Check the appropriate box below if the Form 8-K filing is intended to simultaneously satisfy the filing obligation of the registrant under any of the following provisions:
¨
Written communications pursuant to Rule 425 under the Securities Act (17 CFR 230.425)
¨
Soliciting material pursuant to Rule 14a-12 under the Exchange Act (17 CFR 240.14a.-12)
¨
Pre-commencement communications pursuant to Rule 14d-2(b) under the Exchange Act (17 CFR 240.14d-2(b))
¨
Pre-commencement communications pursuant to Rule 13e-4(c) under the Exchange Act (17 CFR 240.13e-4(c))

Indicate by check mark whether the registrant is an emerging growth company as defined in as defined in Rule 405 of the Securities Act of 1933 (§230.405 of this chapter) or Rule 12b-2 of the Securities Exchange Act of 1934 (§240.12b-2 of this chapter):
 
 
 
 
Emerging growth company
 
¨
If an emerging growth company, indicate by check mark if the registrant has elected not to use the extended transition period for complying with any new or revised financial accounting standards provided pursuant to Section 13(a) of the Exchange Act.
 
¨












Item 5.02
Departure of Directors or Certain Officers; Election of Directors; Appointment of Certain Officers; Compensatory Arrangements of Certain Officers.
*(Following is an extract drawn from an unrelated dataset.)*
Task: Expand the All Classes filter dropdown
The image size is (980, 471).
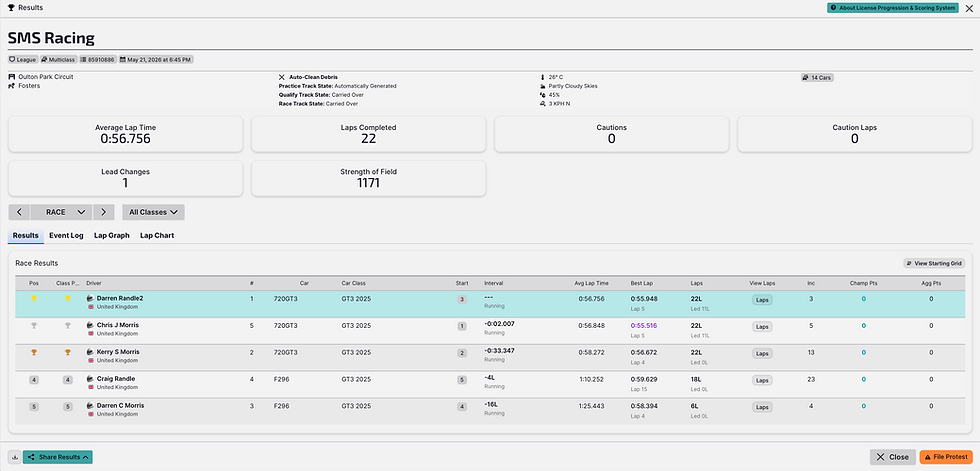Action: point(153,212)
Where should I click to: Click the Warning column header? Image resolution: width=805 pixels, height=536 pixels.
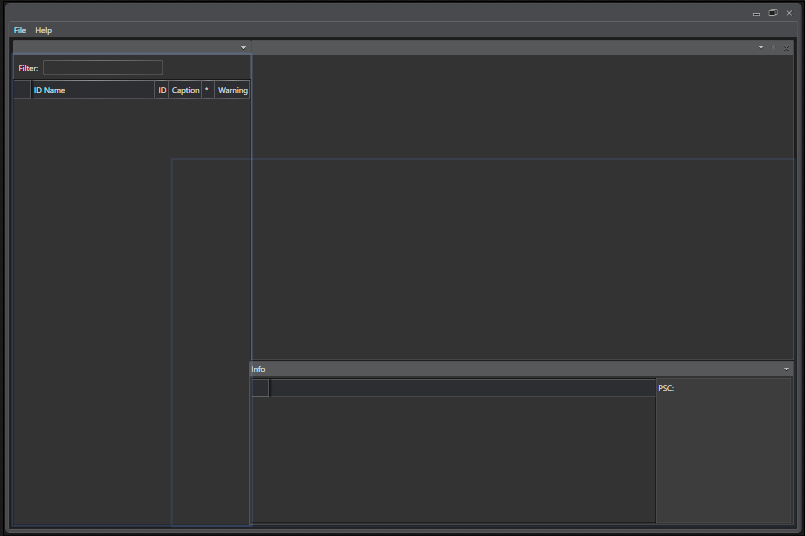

(d) On February 26, 2018, pursuant to the By-Laws of Torchmark Corporation (the "Company"), the Board of Directors (the Board) of the Company voted to expand the number of directors to fifteen persons as of such date and, further, to automatically reduce and fix the number of directors at fourteen persons upon the retirement of Lloyd W. Newton from the Board immediately prior to the Annual Meeting of Shareholders on April 26, 2018. The Board elected Linda L. Addison, Cheryl D. Alston and Mary E. Thigpen to fill the newly created directorships. Ms. Addison, Ms. Alston and Ms. Thigpen will each serve for an initial term commencing on her February 26, 2018 election and ending at the beginning of the April 26, 2018 Annual Meeting of Shareholders. There were no understandings or arrangements pursuant to which any of Ms. Addison, Ms. Alston and Ms. Thigpen were selected as directors.
Having been determined by the Board to be "independent" pursuant to NYSE rules and additional Company criteria, Ms. Addison was named to serve on the Compensation Committee of the Board and Ms. Alston and Ms. Thigpen, respectively, were named to serve on the Audit Committee of the Board, effective as of such committees’ April 2018 meetings.
Ms. Addison, Ms. Alston and Ms. Thigpen are compensated for their service as directors pursuant to the Amended 2011 Non-Employee Director Compensation Plan (the Plan), a sub-plan of the Torchmark Corporation 2011 Incentive Plan. Pursuant to the Plan, each newly-elected director was awarded $100,000 of restricted stock upon her election to the Board, valued at the NYSE closing price of Company common stock on February 26, 2018. Each such director will also receive an annual cash retainer of $100,000 (prorated for the period of her service) and an annual equity retainer allowing her to elect to receive $135,000 of restricted stock, restricted stock units or stock options (prorated for the period of her service). As members of the Audit Committee, Ms. Alston and Ms. Thigpen will each also receive an annual cash Audit Committee member retainer of $12,500 (prorated for the period of their service). There are no transactions or currently proposed transactions requiring disclosure pursuant to Item 404(a) of Regulation S-K involving Ms. Addison, Ms. Alston or Ms. Thigpen.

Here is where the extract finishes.